Let’s look at conversions that humans can do, leads, phones, okay, chats, texts. Those are conversions that people can do. Even that, I cannot tell from the reporting if conversions are up, if my SEO had anything to do with it or not because I don’t know if they’ve increased my search visibility. How about paid views, up or down? Okay, up. My page views are up, so should I spend more or less?

By the way, page views would go down if traffic was dropped on the proper page, right? If all your traffic comes to the homepage and people have to search through three or four different pages to find out what they want, page views go up. If they’re put right on the page that they were looking for, and had all the information that they needed, they would become a bounce, wouldn’t they? They would jump away right away.

How about top keywords and keyword performance? Whatever your vendor’s calling it, it doesn’t tell you a few really important things. I want you to take a second on this. I want to know on my keywords, how do I compare to my competitors? Don’t just tell me I’m in the second spot, but who’s number one, right? I also want to know how do I rank on near-me searches, right? Ford dealer near me. These are huge on mobile, and so I want to know Ford service near me, Ford dealer near me, Ford Mustang near me. I want to know how I rank on near-me searches, again against my competitor.

I want to be able to see that I improve or decline relative to the market week over week.
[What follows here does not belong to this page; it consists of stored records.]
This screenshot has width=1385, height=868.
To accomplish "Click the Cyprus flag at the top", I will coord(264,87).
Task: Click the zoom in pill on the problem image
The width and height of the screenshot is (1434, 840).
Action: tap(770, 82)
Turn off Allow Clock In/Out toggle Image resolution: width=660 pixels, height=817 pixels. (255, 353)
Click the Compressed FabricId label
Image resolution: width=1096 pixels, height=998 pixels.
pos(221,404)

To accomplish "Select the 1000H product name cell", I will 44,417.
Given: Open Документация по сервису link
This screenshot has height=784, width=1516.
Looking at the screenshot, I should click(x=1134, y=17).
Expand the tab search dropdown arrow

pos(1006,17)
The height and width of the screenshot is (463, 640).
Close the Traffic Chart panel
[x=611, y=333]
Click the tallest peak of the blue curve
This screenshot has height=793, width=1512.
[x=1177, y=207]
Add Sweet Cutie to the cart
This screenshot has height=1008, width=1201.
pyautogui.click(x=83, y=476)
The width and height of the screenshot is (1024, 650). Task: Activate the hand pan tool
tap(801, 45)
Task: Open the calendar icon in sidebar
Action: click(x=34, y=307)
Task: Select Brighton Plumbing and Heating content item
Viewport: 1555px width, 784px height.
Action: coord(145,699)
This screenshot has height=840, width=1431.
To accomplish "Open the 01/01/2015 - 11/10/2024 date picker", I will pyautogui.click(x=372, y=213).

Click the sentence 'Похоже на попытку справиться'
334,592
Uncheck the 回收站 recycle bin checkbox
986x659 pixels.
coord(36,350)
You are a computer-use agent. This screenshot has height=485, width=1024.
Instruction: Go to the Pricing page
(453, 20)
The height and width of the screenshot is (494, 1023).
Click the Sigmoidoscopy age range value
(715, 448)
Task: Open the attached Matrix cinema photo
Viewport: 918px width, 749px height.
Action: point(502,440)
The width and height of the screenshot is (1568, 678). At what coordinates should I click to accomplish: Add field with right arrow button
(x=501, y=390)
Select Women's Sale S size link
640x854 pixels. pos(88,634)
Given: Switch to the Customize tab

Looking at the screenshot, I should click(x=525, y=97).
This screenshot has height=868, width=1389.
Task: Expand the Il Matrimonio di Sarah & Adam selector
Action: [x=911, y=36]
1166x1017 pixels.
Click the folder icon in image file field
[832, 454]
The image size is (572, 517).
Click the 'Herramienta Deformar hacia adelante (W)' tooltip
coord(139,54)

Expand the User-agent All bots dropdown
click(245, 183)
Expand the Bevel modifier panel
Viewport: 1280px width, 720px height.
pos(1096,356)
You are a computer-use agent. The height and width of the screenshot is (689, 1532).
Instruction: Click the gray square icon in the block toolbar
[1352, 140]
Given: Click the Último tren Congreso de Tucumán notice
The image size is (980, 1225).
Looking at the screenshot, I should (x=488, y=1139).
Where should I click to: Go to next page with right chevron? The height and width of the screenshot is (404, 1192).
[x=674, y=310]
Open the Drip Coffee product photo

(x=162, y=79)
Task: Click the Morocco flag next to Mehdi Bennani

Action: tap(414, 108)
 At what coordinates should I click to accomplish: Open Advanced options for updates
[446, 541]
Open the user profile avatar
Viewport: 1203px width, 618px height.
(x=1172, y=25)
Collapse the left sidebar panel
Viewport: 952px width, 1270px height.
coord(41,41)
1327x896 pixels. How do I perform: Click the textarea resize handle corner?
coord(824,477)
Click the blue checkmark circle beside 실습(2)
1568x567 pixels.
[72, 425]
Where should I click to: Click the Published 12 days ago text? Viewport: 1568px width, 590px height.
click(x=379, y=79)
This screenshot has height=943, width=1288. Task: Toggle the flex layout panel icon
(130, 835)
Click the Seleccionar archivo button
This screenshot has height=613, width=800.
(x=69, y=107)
It’s not enough to show me a snapshot at the end of the month and say, look, you’re number two for this keyword. I want to know where am I compared to my competitors, how did I look week over week over, say, the last 52 weeks, right? Where am I ranking, how’s it going? Am I moving up or down? Which competitors are moving up, which ones are moving down?

I need to know that relative to them, but I also want to know in the near-me searches. See, the keyword reporting that I see with a lot of SEO vendors out there is, especially when they’re your website company, at least that’s where I’ve seen the most of this, your keyword reporting is often worthless because the reporting is just a fire hydrant of keywords. Most of these keywords are what we call zero-volume keywords, right? Zero-volume keywords are keywords that no one uses, no one really types those in, but your website ranks number one for those keywords. Congratulations. Nobody’s using that in your market. You think it’s good SEO when it’s not, and that’s one of the biggest things we uncover.